▶ 抜粋本文:
"""
唇さえ治ったらゴムかけを頑張って、早くお家に帰ろう。
帰れないことを泣いているより一日も早くかえらなくては・・・と決心した。
私も心のどこかでK先生のことを疑っていたのかも知れないと思った。
不安が猜疑心に変わっていたのかも。

8月31日(入院14日目)

昨日は日中、薬の飲みすぎで頭がぼぉーっとして、体中がダルかったので今日は痛み止めしか飲まないことにした。
昨日、あれだけ昼寝?をしていたのに結構、眠れた。
体重測定でマイナス3キロ。一週間で3キロ痩せた。
今日は体を拭いてパジャマを着替えて洗濯した。
明日はお風呂に入るぞ!
同室の下顎だけの手術をした人が退院していくのをうらやましく思っていた。
結局、彼女とは全く話も出来なかったな。

15時頃、眠くなり昼寝。一時間程、眠っていた。
体重が減っていたのに気分をよくしておやつに売店でヨーグルトを買って食べようと思っていたので慌てる。
売店の閉店時間を気にしながら行くとまだ開いてた。
ヨーグルトはスプーンで食べようと思っていたが上手く食べられず、ストローで吸った。
これならジョアでもよかったな〜と思うがやっぱりヨーグルトを食べることに意義があると一人で納得した。

夕食はおもゆ、スープ、ミックスジュース、豆乳、エンシュア。
"""
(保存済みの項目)
"""
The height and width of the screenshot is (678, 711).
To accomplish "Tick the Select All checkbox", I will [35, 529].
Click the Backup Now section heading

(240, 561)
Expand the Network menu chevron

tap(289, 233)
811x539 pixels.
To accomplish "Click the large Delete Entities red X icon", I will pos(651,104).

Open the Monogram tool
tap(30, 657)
"""
"""
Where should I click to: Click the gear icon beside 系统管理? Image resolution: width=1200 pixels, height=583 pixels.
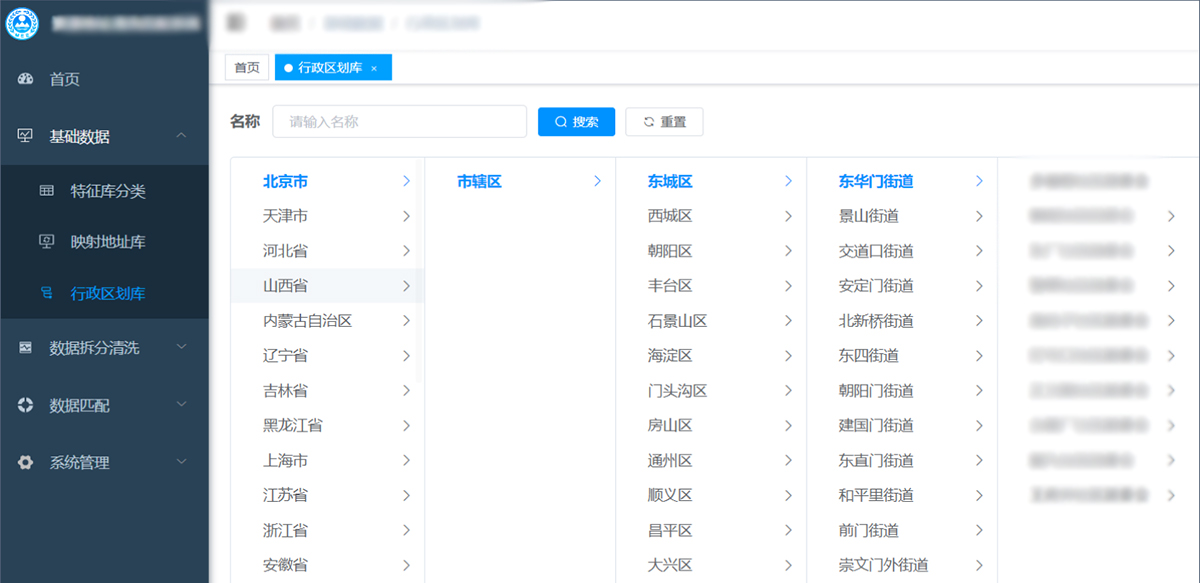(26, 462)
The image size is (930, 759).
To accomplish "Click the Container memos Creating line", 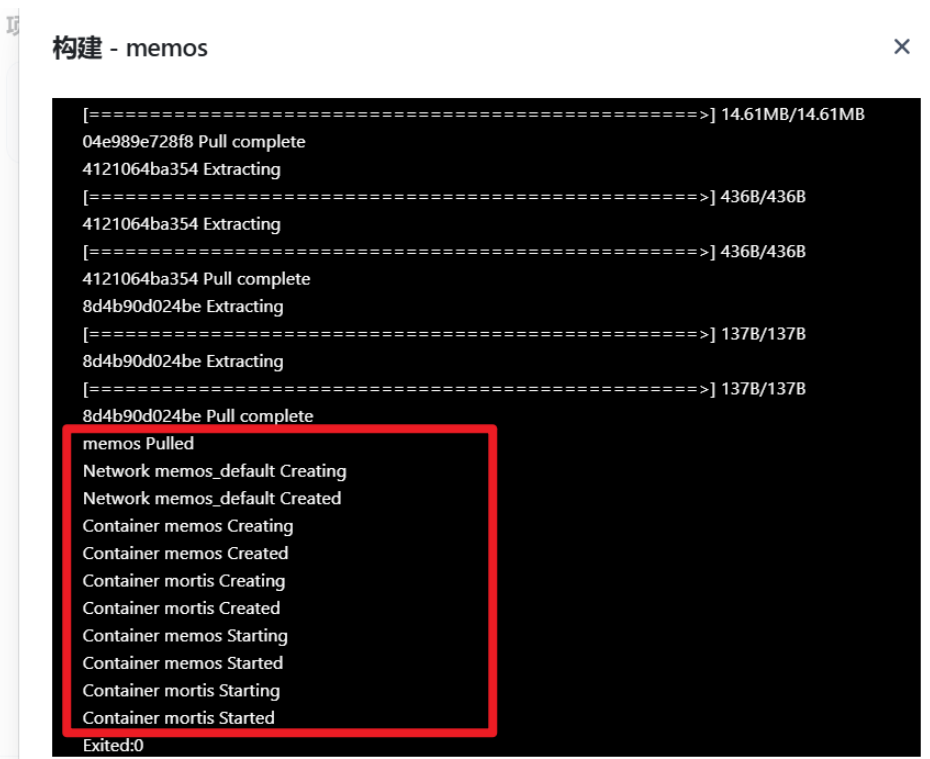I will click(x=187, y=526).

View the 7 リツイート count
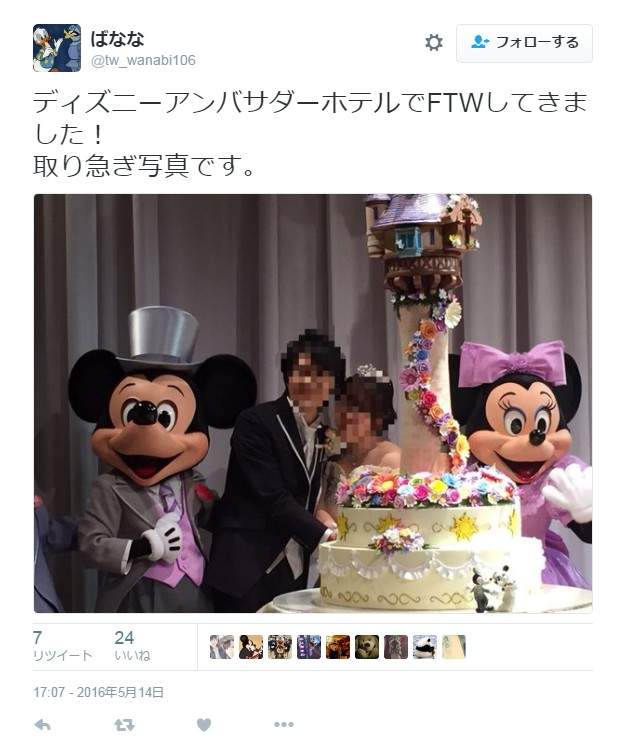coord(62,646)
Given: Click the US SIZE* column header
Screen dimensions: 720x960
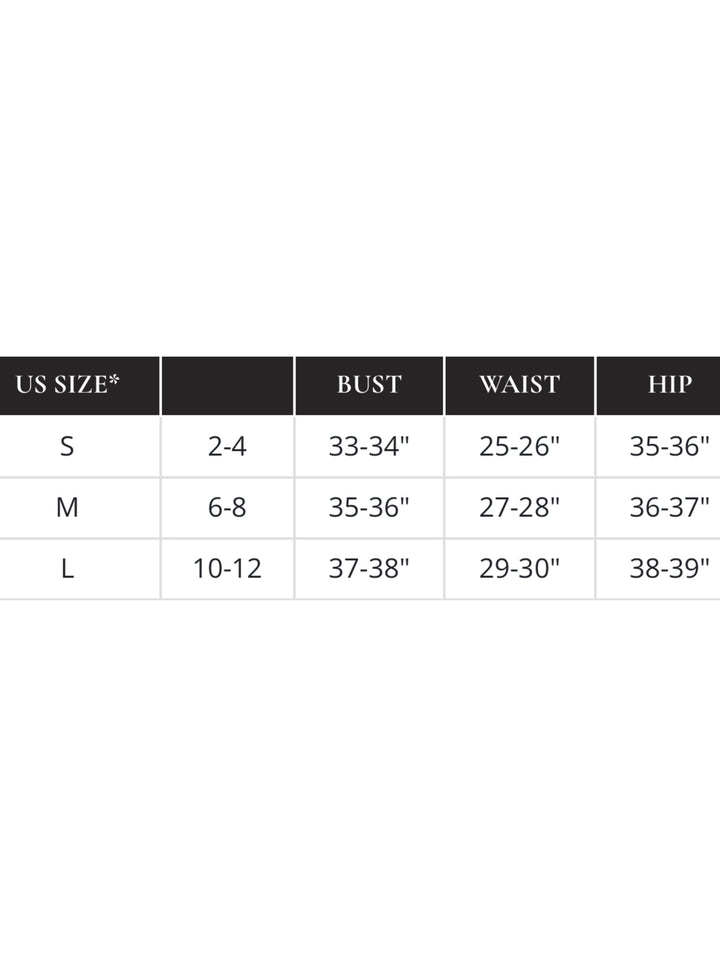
"""
▶ 練習問題:
a: 入院日記の抜粋で8月31日の夕食として挙げられているものを、すべて書き出してください。
b: 入院日記の抜粋の最後の文に続けて、その先を書き進めてください。
これらの項目は入院日記の抜粋とは無関係です。

▶ 解答:
a: おもゆ、スープ、ミックスジュース、豆乳、エンシュア

b:
豆乳はパスなので100キロカロリーマイナス。
エンシュアは半分で125キロカロリーマイナス。
迷ったけどミックスジュースは美味しかったので全部飲んだ。
 
夜の処置も消毒だけ。
ゴムを外されるのでは・・・とドキドキしたが大丈夫だった。
担当の先生二人も唇の痛みを気遣って下さるのがうれしかった。
多分、K先生以外は泣かれるのが怖くて誰もゴムを外せないんだろうなって思ってしまうほど私はよく泣いていたからな〜。
痛みもないのでそのまま自宅へ電話。
明日から新学期なので準備が気になる。
主人と母とで乗り切ってくれるらしい。
自宅までの母送迎を出来る限り弟といとこでしてくれるそうだ。
仕事でダメな日は申し訳ないが電車で通って来てもらう。
子供の面倒さえ見てもらったら私と主人で大丈夫って言い切って手術を決めたのに結局、みんなを巻き込んで迷惑をかけてしまうことになった。
ホント申し訳なかった。
早く回復してお役にたたねば。

消灯前、退院を延ばしたと聞いたY先生が病室に。
「痛みがあって退院出来なかった」と言うと前回、固定を外した時に痛いと言っていた所はちょうど切った骨の上あたりだったので心配したが、今回は耳の横らへんだから骨には関係ないから大丈夫ですと教えてくれた。
自分ではあの時、どこが痛かったのか全く覚えていないが(場所どころか記憶さえ曖昧になっているほど)、今、聞くと怖かった〜。
Y先生は退院を延ばしてよかったと言ってくれた。
退院までに食事もだんだんならしていきましょうって。

9月1日(入院15日目)

今日は朝5時まで一度も目が覚めなかった。
朝の痛み止めを飲んだ。
朝の処置で左の上唇の裏が痛いと訴えた。
どうやらゴムがあたるようだ。
左の上唇の表側と上顎は麻痺状態で全く分からないのに、裏側だけはしっかり感覚があるみたい。
ワックスをつけてもらう。
上顎の抜糸をA先生がしてくれた。
お風呂に入るのを待っているとK先生が通りかかり「今晩、ゴムを外してみるからね」と言われた。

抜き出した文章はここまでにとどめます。